**課題 1**
本文について、次の問いに答えること。
(a) 湯川博士氏からの封書が届いたのは何月何日か。
(b) 「大いちょう寄席」の会場はどこか。
(c) 開演日はいつか。
**課題 2**
本文の「2017-11-11 02:05:38 | 落語」から「今回、連絡が来たと思われた。」までを、一字も変えずに書き写すこと。

**本文**

--------

一公の将棋雑記

将棋に関する雑記です。

大いちょう寄席(前編)

2017-11-11 02:05:38 | 落語
将棋ペンクラブ幹事・湯川博士氏から封書が届いたのは10月12日である。
中を見ると、バトルロイヤル風間氏のイラストによる、「大いちょう寄席」の案内だった。場所は湯川氏の地元、埼玉県和光市の長照寺。開演日は10月31日(火)。演者は将棋ペンクラブ会長(弁護士・作家)・木村晋介氏、湯川氏、湯川恵子さん、参遊亭遊鈴さんらである。
長照寺は昨年、湯川氏のご母堂が他界された際法要が行われたところで、私もお通夜に参列した。その縁で今回、連絡が来たと思われた。

--------

**抜粋データ**
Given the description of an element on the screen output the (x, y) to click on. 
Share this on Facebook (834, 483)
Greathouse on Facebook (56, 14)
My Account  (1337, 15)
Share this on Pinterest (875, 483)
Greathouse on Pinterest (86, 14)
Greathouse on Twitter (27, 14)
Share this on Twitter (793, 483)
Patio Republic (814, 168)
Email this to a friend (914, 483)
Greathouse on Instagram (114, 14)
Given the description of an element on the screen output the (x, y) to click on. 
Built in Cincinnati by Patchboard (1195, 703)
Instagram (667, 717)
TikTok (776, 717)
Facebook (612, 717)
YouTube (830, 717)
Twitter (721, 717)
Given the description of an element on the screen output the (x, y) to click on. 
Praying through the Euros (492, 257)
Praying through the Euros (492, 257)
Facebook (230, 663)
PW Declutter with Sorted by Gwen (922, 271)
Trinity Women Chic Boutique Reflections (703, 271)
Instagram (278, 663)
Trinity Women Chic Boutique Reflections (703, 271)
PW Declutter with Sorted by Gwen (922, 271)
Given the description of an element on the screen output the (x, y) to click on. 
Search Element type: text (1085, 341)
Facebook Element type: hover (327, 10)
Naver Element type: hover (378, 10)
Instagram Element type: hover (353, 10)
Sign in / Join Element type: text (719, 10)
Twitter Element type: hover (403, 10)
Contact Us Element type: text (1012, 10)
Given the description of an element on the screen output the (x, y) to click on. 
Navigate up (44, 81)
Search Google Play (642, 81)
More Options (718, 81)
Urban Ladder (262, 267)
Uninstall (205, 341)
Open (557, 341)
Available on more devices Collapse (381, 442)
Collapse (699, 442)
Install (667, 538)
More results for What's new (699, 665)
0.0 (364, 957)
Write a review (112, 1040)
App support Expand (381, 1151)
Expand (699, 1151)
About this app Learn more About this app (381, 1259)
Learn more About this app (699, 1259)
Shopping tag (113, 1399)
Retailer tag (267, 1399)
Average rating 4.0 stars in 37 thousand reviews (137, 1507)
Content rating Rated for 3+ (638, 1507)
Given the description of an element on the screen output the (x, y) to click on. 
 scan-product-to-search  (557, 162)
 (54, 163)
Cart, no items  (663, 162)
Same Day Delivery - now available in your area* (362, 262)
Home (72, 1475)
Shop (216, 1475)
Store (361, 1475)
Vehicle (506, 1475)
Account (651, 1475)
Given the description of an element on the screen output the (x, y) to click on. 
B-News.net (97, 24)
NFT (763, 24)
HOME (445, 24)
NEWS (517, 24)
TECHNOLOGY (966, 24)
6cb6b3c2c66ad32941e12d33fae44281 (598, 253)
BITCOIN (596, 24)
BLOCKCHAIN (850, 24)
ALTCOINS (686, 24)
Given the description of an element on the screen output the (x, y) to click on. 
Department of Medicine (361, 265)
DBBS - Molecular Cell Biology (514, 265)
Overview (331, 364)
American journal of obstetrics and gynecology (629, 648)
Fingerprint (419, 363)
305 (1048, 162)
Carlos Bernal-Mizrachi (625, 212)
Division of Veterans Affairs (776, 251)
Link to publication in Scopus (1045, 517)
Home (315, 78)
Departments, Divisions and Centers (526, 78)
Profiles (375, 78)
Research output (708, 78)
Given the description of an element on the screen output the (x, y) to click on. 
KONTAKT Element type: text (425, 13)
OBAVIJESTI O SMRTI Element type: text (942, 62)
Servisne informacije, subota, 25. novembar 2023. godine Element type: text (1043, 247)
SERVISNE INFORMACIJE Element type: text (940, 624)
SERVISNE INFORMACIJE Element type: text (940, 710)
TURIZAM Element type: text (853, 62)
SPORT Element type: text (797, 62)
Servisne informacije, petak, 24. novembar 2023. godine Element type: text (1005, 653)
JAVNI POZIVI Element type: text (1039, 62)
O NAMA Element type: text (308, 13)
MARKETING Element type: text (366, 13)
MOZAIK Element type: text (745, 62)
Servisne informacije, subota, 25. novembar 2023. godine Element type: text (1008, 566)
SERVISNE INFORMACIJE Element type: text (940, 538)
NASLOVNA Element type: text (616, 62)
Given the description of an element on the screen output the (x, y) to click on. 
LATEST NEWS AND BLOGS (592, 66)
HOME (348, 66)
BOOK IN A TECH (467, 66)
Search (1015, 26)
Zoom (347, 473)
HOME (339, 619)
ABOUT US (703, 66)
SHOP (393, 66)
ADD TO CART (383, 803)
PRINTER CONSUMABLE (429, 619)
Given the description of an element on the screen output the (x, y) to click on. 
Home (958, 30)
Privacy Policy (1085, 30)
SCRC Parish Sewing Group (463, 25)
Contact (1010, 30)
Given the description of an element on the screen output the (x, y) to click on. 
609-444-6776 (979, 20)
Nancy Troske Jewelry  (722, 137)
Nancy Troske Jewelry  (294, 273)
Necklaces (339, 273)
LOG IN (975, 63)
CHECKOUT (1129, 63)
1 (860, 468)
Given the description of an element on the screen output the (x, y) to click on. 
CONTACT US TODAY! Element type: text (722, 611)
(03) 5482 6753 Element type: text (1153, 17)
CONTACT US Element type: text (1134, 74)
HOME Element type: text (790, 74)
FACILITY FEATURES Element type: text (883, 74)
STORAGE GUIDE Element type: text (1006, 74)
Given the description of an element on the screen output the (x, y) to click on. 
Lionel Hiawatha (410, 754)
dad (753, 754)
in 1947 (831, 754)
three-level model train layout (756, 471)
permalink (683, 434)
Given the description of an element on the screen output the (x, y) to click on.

--------

**解答 1**
(a) 10月12日
(b) 埼玉県和光市の長照寺
(c) 10月31日(火)

**解答 2**
2017-11-11 02:05:38 | 落語
将棋ペンクラブ幹事・湯川博士氏から封書が届いたのは10月12日である。
中を見ると、バトルロイヤル風間氏のイラストによる、「大いちょう寄席」の案内だった。場所は湯川氏の地元、埼玉県和光市の長照寺。開演日は10月31日(火)。演者は将棋ペンクラブ会長(弁護士・作家)・木村晋介氏、湯川氏、湯川恵子さん、参遊亭遊鈴さんらである。
長照寺は昨年、湯川氏のご母堂が他界された際法要が行われたところで、私もお通夜に参列した。その縁で今回、連絡が来たと思われた。